Now, you actually have to make the pizza. Gosh... this is a lot of work. Is it really worth it? The simple answer is yes. I know we've never undertaken a two-step recipie before, but trust in the power of pizza:

  • 2 teaspoons olive oil
  • 1/8 teaspoon salt
  • 1/8 teaspoon pepper
  • 1/4 cup thinly sliced fresh basil
  • 2 tablespoons chopped fresh oregano
  • 2 10-inch pizza crusts (see above)
  • 4 plum or roma tomatoes thinly sliced
  • 1 cup shredded mozzarella cheese
  • cooking spray

Combine first three ingredients in a small bowl; set aside. Combine basil and oregano in a small bowl; set aside. Prepare grill. Place 1 crust on grill rack coated with cooking spray; grill 3 minutes or until puffy and golden. Turn crust, grill-mark side up; brush with half of oil mixture. Top with half of plum tomatoes, mozzarella, and herb mixture.
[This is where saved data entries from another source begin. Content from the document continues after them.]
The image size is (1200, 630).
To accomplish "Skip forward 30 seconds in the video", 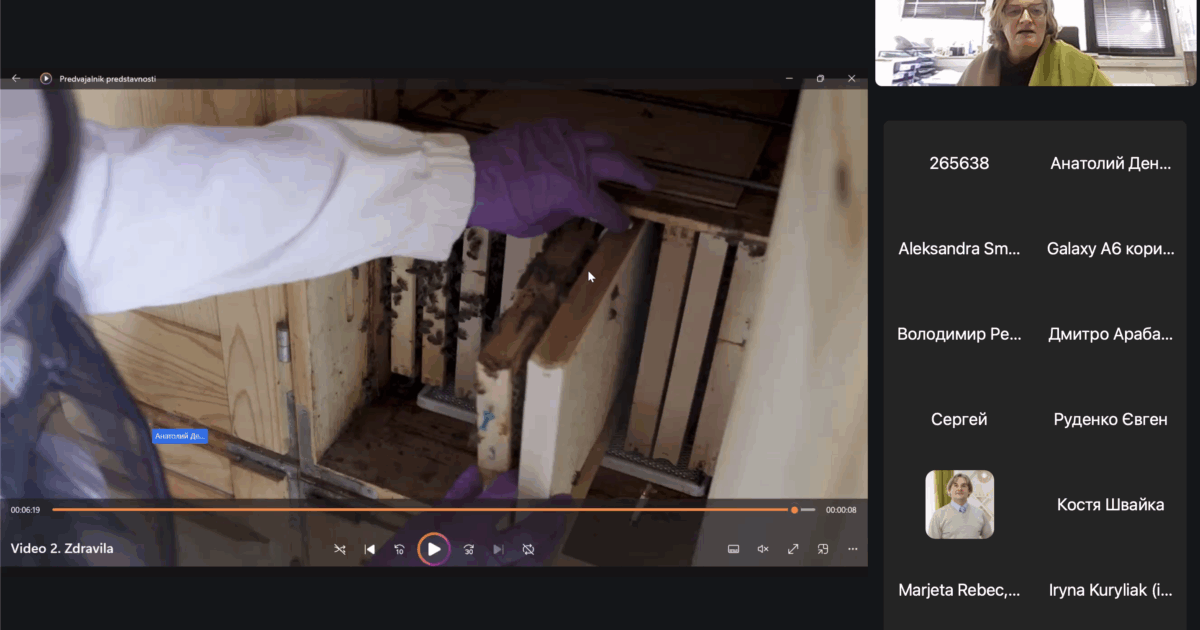I will [468, 549].
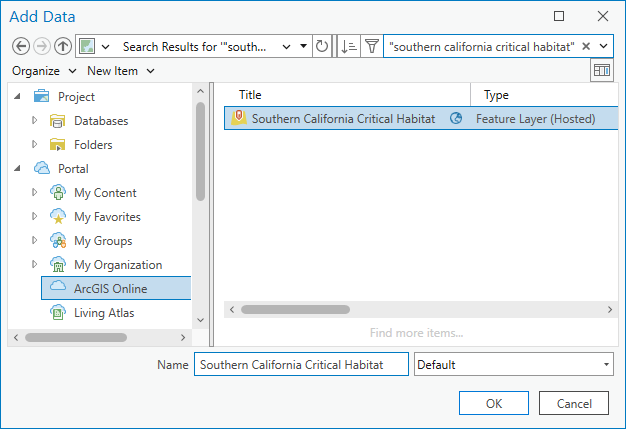Toggle the details panel view icon
The height and width of the screenshot is (429, 626).
[602, 70]
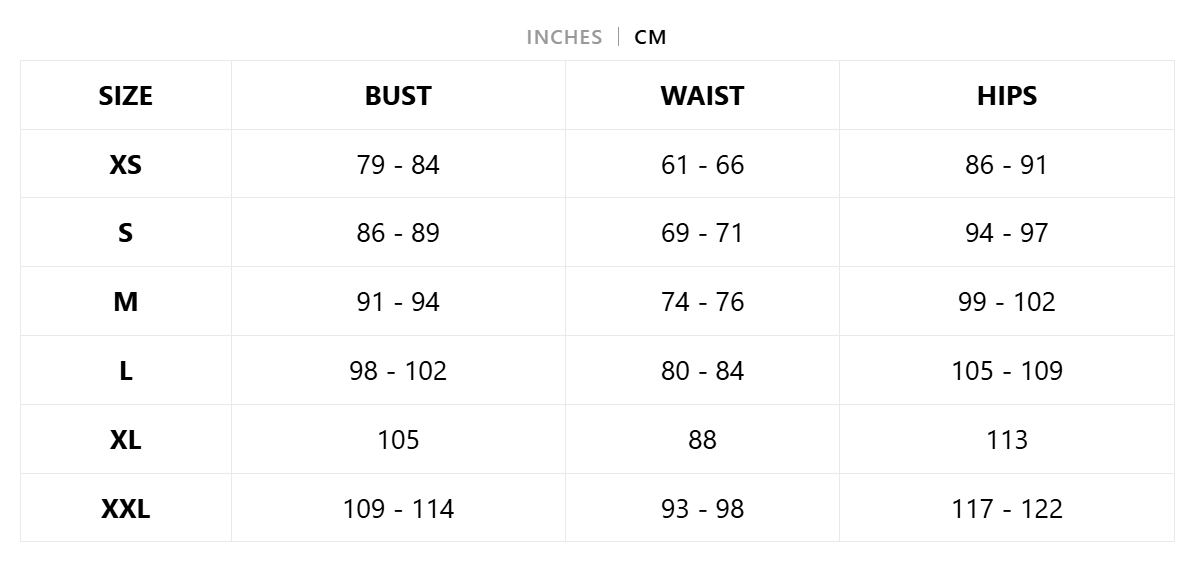Click the XL waist value 88
Image resolution: width=1195 pixels, height=583 pixels.
tap(702, 440)
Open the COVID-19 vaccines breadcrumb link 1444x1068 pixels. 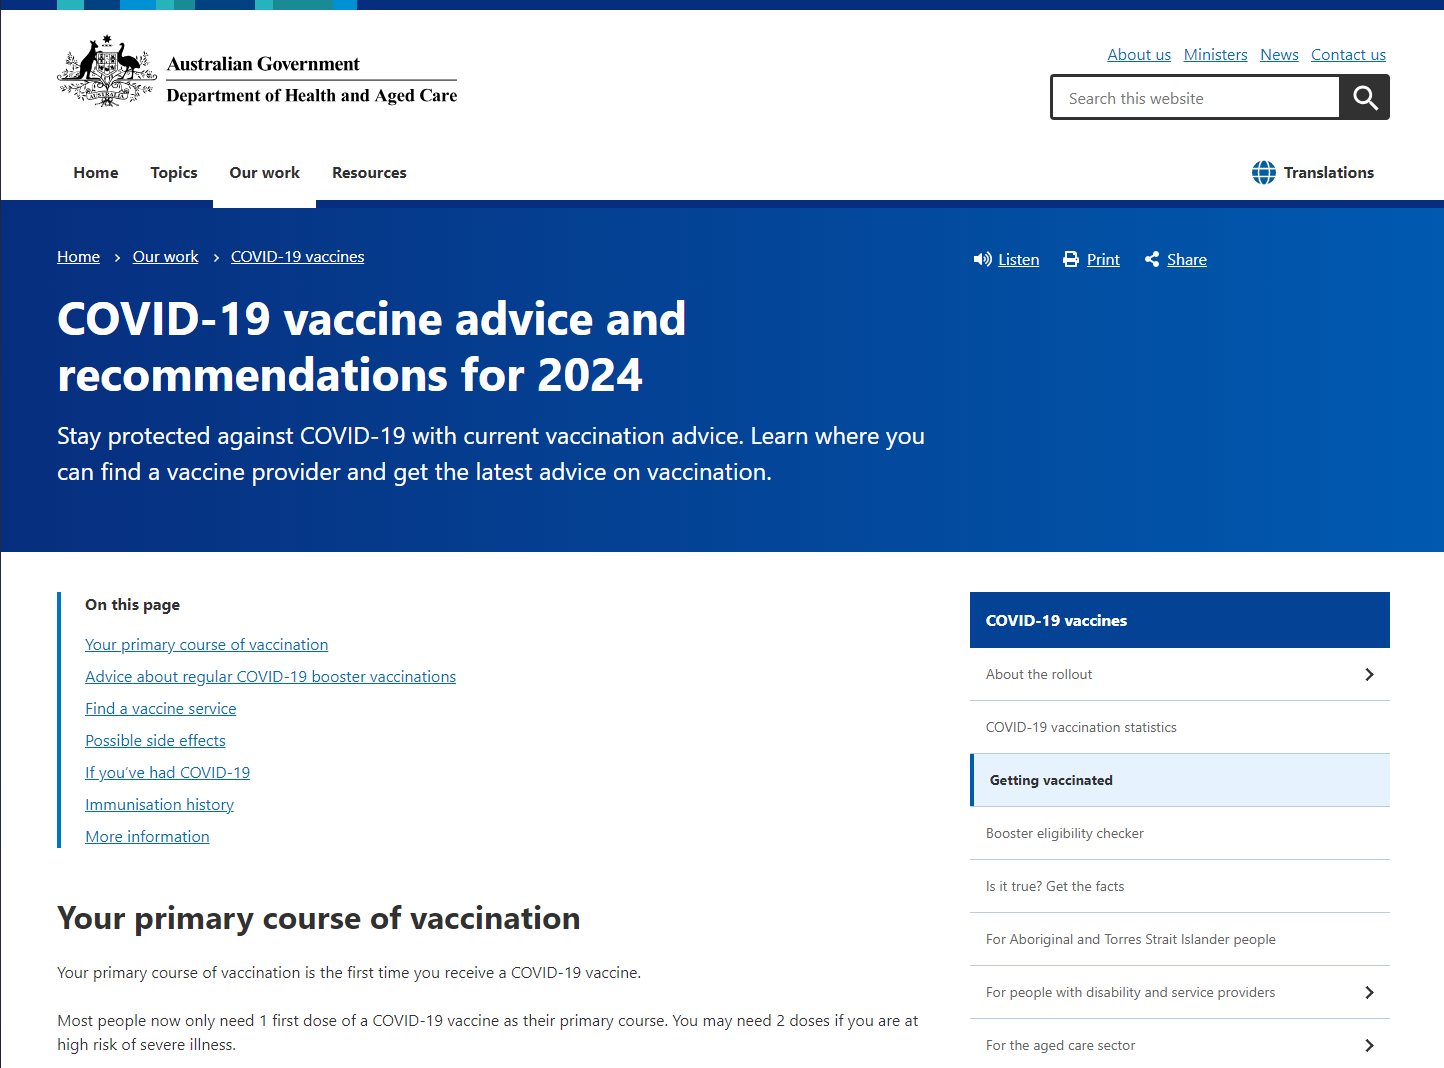pyautogui.click(x=297, y=256)
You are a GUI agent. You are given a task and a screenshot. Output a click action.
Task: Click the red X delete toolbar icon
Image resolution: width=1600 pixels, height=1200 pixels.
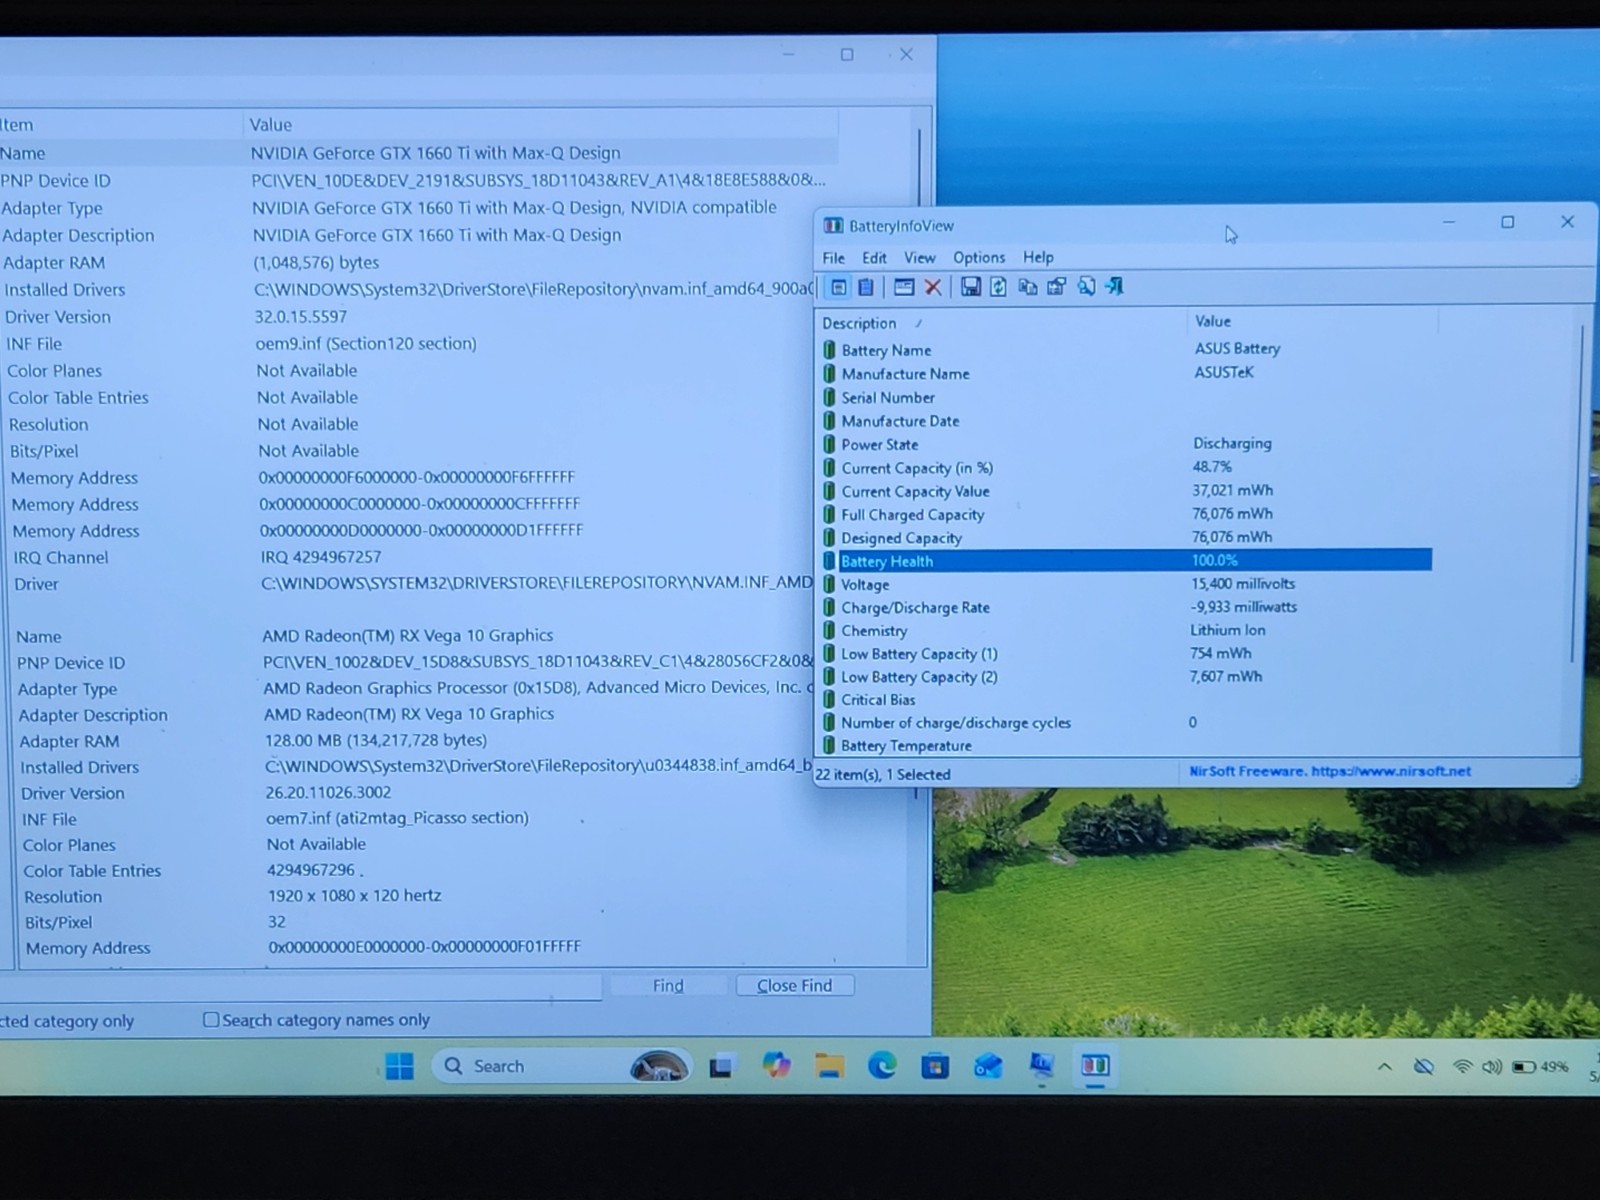pyautogui.click(x=933, y=287)
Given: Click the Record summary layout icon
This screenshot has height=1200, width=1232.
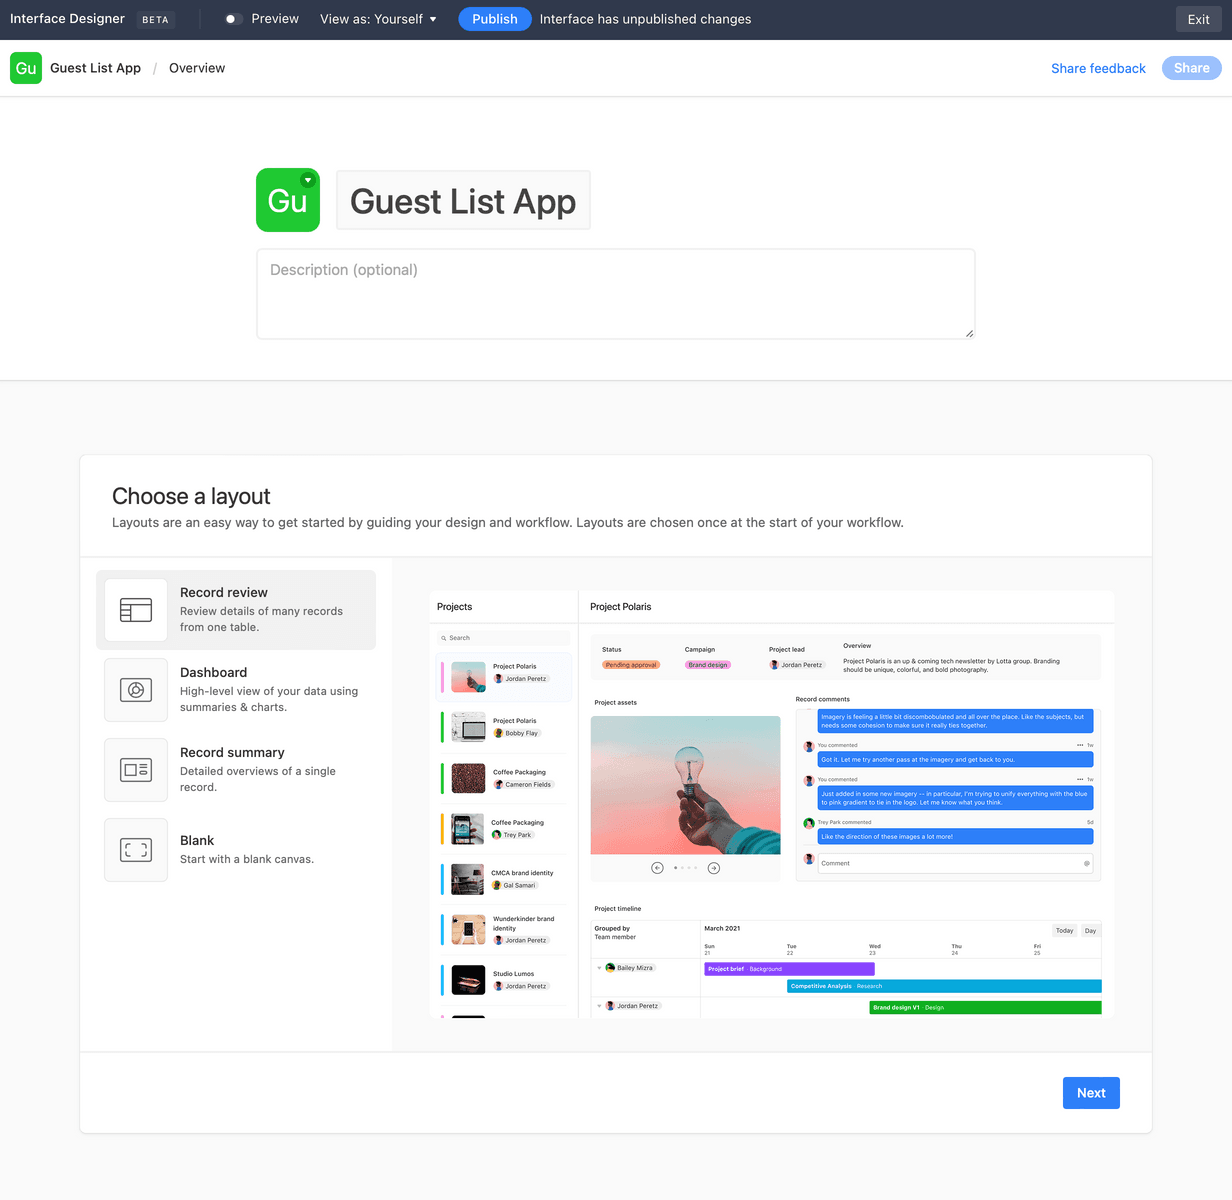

Cook 4 to 5 minutes or until cheese melts and crust is lightly browned (or blackened if you prefer). Repeat with remaining crust and toppings.

If you're feeling especially bold, try using barbeque sauce, chicken, and cheddar cheese as toppings instead of the ones listed above. If you're feeling even bolder than that, try using chocolate chips and sauerkraut. Mmmmm...

Long Live The vee Revolution.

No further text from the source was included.